Livros que Recomendo – Deaf Sentence

david lodge

Se há um autor do qual eu li quase todos os livros é David Lodge, e não me lembro de alguma vez me ter sentido desiludida. Possuidor dum sentido de humor muito britânico e apurado, os seus livros são sempre divertidos, mesmo quando abordam temas sérios, tal como este que recomendo hoje e que foi o último que escreveu até à data.

Em Deaf Sentence conhecemos a história de Desmond Bates, um professor universitário de Inglês (muitos dos seus personagens são, como ele, professores universitários do departamento de Inglês), que se reforma quando há uma restruturação do seu departamento. Isso faz com que ele comece a lidar com o facto de que está a envelhecer, e sobretudo que está a ficar surdo. Isso dá azo a muitas peripécias engraçadas, mas sobretudo ao desespero do próprio e da família.

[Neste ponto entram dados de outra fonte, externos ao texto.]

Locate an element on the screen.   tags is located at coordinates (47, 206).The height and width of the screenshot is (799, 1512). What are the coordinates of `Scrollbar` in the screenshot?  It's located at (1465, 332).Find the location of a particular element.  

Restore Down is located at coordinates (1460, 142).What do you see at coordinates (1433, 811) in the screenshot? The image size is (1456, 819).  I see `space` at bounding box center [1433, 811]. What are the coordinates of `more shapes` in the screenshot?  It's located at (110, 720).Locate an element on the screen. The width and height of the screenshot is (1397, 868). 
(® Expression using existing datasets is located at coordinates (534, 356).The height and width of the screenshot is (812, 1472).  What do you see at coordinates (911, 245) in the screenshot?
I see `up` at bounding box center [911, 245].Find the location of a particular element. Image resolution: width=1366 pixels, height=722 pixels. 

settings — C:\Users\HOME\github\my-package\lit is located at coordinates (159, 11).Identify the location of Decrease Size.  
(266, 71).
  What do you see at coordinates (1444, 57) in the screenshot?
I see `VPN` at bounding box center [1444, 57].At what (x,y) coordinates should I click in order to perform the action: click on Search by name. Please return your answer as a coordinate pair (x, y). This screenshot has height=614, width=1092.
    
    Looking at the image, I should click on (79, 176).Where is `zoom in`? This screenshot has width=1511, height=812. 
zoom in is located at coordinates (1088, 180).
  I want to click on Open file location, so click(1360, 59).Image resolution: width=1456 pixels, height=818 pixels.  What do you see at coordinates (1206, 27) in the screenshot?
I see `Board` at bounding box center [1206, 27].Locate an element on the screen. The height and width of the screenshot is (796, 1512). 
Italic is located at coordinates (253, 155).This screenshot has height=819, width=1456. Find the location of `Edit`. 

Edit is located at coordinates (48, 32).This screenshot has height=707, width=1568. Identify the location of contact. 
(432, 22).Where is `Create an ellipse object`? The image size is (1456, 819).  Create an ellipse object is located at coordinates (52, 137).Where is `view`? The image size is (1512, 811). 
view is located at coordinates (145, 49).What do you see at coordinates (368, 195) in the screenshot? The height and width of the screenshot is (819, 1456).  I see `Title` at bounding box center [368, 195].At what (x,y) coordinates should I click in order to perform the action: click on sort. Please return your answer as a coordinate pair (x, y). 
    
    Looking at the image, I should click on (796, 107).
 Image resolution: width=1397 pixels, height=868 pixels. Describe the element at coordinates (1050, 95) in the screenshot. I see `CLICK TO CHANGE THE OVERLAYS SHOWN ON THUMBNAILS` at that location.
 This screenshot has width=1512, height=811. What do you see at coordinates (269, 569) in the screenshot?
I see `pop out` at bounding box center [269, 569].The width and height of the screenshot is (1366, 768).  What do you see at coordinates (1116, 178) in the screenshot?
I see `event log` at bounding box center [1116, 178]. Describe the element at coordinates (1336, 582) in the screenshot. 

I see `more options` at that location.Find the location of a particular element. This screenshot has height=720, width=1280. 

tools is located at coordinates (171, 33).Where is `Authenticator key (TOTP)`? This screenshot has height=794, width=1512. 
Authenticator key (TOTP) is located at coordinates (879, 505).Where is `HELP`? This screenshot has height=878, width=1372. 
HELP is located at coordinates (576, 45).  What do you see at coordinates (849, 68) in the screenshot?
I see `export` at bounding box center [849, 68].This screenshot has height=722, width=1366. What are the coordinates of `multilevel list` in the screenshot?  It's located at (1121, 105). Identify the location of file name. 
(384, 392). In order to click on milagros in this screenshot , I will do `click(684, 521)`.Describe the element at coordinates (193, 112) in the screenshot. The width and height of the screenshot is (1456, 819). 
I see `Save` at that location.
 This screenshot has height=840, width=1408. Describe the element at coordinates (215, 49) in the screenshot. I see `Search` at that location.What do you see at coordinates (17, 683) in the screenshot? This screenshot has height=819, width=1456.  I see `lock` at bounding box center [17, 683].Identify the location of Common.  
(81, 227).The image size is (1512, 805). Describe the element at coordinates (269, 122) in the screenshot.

Lutando eu com alguns problemas de audição, revi-me muito neste personagem. Não tem graça quando consecutivamente não percebemos o que nos dizem, não conseguimos seguir conversas com muita gente, e sobretudo desespera aqueles à nossa volta o facto de terem que se repetir até ao infinito, mesmo sabendo que não estamos a fazer de propósito. E eu nem sou efectivamente surda, por isso imagino a dificuldade de quem está consideravelmente pior que eu. David Lodge consegue falar de tudo isso com o seu costumeiro bom humor e divertir-nos com coisas sérias. Suponho que muito do que ele escreve neste livro ele saiba por experiência, o que ainda o torna mais interessante.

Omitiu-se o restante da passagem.